**Prompt**
Rewrite everything from the line containing "This screenshot has" down to the line containing "tap(100, 22)", replacing "Eligibility" with "Benefits" and leaving all else unchanged. Omit the pictures from your answer.

**Data**
════
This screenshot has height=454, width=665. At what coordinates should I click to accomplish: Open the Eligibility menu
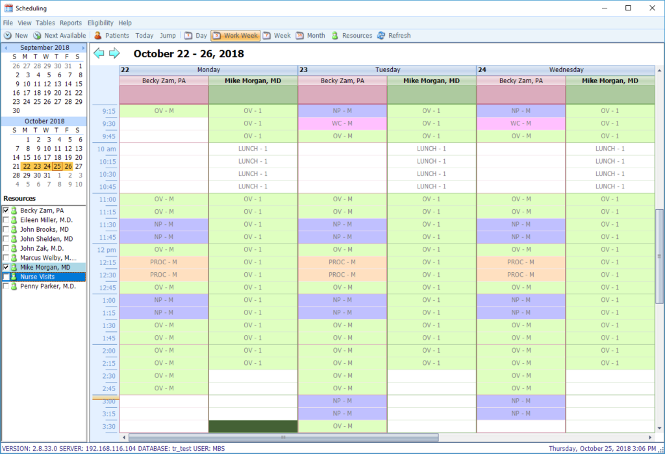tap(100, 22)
════
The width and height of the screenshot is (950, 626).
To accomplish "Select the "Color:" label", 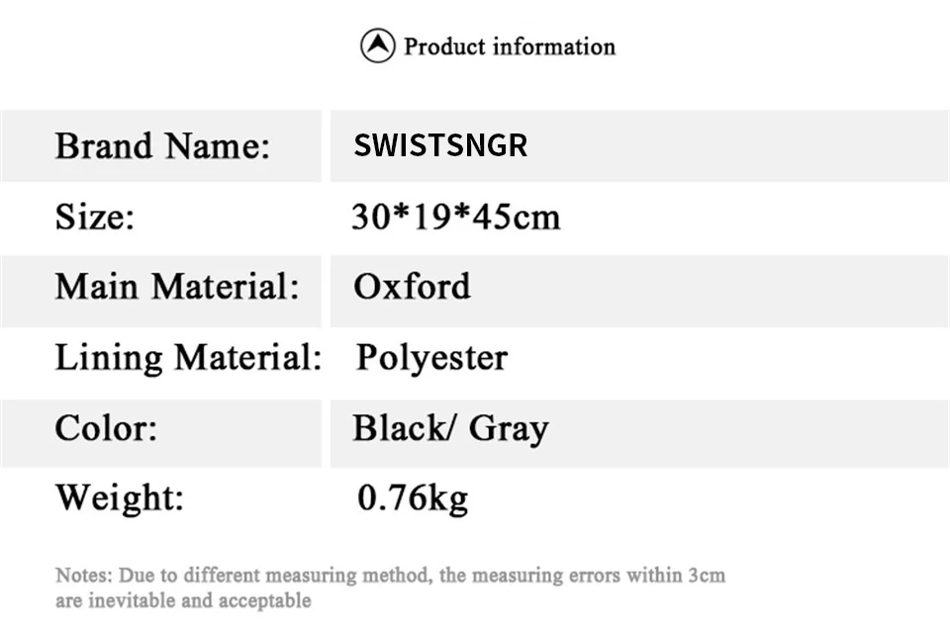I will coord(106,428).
════
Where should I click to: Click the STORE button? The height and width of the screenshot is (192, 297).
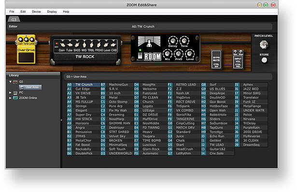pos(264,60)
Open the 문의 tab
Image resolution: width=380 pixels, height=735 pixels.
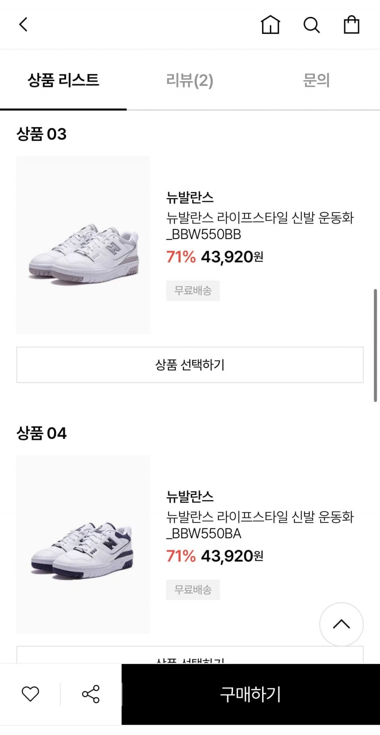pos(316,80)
════
**Correct result**
This screenshot has height=454, width=665. At what coordinates should I click to accomplish: Open the Benefits menu
tap(100, 22)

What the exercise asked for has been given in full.